However, Fixnum's do respond to :dup but give an error when called.
First off, can someone explain this to me.
Second, i have worked around it with a "rescue" clause.

In future, should I avoid using "respond_to?" since it could cause
errors. Should I always use rescue.
I now have:

value = value.dup rescue value
Gennady B. (Guest)
on 2009-01-13 09:36
(Received via mailing list)
2 points here (and sorry for the top posting -- my web mail client does
not quote properly):

1. It may be the case that if an object is not dup()-able, you better
not quietly continue with an original object as modifying it may cause
undesired side effects. In this case, an exception from calling dup(),
either NoMethodError or TypeError (can't dup Fixnum),  is a valid reason
to report a datatype error.

2. Instead of dup()-ing, you may consider using a proxy class that will
delegate to the original object, yet keeping track of all modifications.
It will work even for data types that do not support dup().

Best,
Gennady.
________________________________________
From: removed_email_address@domain.invalid 
[removed_email_address@domain.invalid]
Sent: Monday, January 12, 2009 23:06
To: ruby-talk ML
Subject: 99.respond_to? :dup   ==> true

I have values of various datatypes coming into this method and the
method does a dup, since it modifies the values and obviously does not
want to change the original.

However, Fixnum's do respond to :dup but give an error when called.
First off, can someone explain this to me.
Second, i have worked around it with a "rescue" clause.

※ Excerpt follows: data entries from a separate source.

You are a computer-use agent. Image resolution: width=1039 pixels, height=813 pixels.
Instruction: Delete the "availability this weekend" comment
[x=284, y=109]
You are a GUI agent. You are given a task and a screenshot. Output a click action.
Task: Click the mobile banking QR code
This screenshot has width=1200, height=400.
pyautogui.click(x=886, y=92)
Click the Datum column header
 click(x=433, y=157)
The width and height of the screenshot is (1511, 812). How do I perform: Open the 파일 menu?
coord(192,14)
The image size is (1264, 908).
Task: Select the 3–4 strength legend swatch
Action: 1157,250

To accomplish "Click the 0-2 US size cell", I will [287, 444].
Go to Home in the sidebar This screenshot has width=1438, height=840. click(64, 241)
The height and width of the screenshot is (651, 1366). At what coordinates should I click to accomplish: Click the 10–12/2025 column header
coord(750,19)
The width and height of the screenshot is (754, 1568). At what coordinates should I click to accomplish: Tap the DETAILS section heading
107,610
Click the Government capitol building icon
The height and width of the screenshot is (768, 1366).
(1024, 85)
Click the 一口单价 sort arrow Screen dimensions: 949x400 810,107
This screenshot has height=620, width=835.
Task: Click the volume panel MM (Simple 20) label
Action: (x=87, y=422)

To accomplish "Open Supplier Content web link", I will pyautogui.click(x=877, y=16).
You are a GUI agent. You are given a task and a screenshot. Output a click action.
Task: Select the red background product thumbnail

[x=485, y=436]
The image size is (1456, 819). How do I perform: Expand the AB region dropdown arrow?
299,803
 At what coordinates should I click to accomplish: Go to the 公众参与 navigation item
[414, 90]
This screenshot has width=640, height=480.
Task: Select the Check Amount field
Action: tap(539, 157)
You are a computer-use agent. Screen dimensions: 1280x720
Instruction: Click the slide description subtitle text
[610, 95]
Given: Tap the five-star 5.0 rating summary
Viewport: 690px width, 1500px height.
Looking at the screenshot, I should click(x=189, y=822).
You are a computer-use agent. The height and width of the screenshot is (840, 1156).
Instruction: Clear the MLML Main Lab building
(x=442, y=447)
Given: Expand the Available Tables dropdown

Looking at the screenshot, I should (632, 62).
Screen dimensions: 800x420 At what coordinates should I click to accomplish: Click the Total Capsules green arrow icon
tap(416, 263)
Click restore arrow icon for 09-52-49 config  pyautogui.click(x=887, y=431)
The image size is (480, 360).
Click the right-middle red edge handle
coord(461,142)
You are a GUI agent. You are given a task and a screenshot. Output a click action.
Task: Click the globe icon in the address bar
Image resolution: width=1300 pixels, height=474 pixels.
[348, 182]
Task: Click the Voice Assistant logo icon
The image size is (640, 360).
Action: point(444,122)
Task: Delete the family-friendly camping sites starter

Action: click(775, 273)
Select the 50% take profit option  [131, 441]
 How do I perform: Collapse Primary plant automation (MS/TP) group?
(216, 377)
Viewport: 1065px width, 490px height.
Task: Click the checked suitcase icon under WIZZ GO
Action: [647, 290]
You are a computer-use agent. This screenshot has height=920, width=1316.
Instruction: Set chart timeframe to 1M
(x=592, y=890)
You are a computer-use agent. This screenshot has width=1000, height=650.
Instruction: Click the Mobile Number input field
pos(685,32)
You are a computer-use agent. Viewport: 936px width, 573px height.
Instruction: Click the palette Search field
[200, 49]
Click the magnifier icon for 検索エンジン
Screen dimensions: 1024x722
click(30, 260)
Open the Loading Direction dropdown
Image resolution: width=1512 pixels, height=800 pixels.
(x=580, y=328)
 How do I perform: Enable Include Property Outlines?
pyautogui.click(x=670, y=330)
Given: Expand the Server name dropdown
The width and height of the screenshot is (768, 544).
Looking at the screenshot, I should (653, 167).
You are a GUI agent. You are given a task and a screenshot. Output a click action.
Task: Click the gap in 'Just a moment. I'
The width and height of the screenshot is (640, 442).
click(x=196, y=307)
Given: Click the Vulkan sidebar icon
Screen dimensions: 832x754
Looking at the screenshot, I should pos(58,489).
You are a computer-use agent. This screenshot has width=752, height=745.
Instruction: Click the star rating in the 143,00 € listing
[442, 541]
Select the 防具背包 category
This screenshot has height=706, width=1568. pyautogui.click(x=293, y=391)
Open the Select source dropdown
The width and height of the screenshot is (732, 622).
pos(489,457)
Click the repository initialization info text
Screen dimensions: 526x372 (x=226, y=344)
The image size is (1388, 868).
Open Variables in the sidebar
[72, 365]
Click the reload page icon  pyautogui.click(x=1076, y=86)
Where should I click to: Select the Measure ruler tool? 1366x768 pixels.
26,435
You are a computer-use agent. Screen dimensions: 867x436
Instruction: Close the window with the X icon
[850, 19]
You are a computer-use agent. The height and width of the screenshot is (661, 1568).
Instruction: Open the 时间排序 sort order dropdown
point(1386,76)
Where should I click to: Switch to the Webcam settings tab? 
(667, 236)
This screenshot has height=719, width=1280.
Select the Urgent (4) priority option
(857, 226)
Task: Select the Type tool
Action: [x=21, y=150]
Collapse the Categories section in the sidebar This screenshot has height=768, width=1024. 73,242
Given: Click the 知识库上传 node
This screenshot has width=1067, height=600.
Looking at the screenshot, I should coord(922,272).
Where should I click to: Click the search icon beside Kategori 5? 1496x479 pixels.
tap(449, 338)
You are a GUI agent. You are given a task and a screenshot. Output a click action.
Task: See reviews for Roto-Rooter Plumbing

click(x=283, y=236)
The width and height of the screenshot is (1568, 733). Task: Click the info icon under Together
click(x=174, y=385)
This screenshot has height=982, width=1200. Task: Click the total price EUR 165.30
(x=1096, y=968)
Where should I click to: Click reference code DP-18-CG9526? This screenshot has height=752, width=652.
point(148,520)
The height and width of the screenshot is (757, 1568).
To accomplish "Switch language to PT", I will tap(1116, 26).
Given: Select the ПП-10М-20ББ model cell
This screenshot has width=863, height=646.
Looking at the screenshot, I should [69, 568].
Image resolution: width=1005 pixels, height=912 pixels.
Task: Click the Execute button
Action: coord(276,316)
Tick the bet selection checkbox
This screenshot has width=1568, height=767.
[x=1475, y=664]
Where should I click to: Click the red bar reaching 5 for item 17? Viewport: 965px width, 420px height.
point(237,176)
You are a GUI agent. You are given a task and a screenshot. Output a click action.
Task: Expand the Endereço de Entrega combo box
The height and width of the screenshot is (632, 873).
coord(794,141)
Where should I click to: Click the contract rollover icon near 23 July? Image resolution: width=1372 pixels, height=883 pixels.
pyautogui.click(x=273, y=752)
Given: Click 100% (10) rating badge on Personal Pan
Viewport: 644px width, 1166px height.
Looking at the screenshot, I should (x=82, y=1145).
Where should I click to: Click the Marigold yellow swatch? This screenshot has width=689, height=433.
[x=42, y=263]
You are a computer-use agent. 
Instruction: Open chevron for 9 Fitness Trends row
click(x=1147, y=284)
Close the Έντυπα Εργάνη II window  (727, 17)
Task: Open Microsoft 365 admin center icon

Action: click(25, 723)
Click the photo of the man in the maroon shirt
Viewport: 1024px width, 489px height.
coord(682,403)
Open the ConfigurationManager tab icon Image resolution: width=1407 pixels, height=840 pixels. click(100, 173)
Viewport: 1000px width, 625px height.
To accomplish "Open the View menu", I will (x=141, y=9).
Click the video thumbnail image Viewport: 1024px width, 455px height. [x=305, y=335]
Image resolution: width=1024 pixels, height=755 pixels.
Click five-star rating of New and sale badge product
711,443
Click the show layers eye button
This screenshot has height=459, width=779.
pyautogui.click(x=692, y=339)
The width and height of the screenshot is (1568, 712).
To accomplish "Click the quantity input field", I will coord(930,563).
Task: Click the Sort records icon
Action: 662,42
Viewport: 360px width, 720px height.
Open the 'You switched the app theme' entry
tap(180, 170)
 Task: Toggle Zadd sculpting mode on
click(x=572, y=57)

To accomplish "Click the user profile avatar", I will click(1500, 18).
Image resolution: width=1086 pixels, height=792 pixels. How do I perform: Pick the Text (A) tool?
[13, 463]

In future, should I avoid using "respond_to?" since it could cause
errors. Should I always use rescue.
I now have:

value = value.dup rescue value
R. K. (Guest)
on 2009-01-13 09:44
Gennady B. wrote:
> 2 points here (and sorry for the top posting -- my web mail client does
> not quote properly):
>
> 1. It may be the case that if an object is not dup()-able, you better
> not quietly continue with an original object as modifying it may cause
> undesired side effects. In this case, an exception from calling dup(),
> either NoMethodError or TypeError (can't dup Fixnum),  is a valid reason
> to report a datatype error.
>
> 2. Instead of dup()-ing, you may consider using a proxy class that will
> delegate to the original object, yet keeping track of all modifications.
> It will work even for data types that do not support dup().
>
> Best,
> Gennady.
> ________________________________________

Ouch! Your web client has exposed my email id to the spammers :-(
Anyway,.... no, here i do not want the original value touched since the
user may press Escape and abandon editing.

In the case of numbers and floats, usually its a call by value so a copy
is made anyway.

Anyway, as a newbie, it was quite a surprise - i've relied on
respond_to? to take care of a lot of generic code.

thx.
Gennady B. (Guest)
on 2009-01-13 10:05
(Received via mailing list)
First of all, it is not my web mail client to blame (it has lots of its
own faults) -- if your e-mail were not present in the original message
no client would be able to expose it in reply anyway ;-).

As had been mentioned many times on this list (in one form or another),
respond_to? is a lame duck of the duck typing world ;-). It only can
indicate that an object has a method in its inheritance chain to invoke
in response to a named message. I has no idea -- and can't have any,
really -- what that method would do for you and even how to properly
invoke it.

Getting back to dup(), this method is defined for Object class, so every
Ruby object, including Fixnum instances, will inherit it. On the other
hand, there's nothing to dup() for Fixnum -- hence method redefinition
to raise a TypeError.

Gennady.
________________________________________
From: removed_email_address@domain.invalid 
[removed_email_address@domain.invalid]
Sent: Monday, January 12, 2009 23:43
To: ruby-talk ML
Subject: Re: 99.respond_to? :dup   ==> true

Gennady B. wrote:
> delegate to the original object, yet keeping track of all modifications.
> It will work even for data types that do not support dup().
>
> Best,
> Gennady.
> ________________________________________

Ouch! Your web client has exposed my email id to the spammers :-(
Anyway,.... no, here i do not want the original value touched since the
user may press Escape and abandon editing.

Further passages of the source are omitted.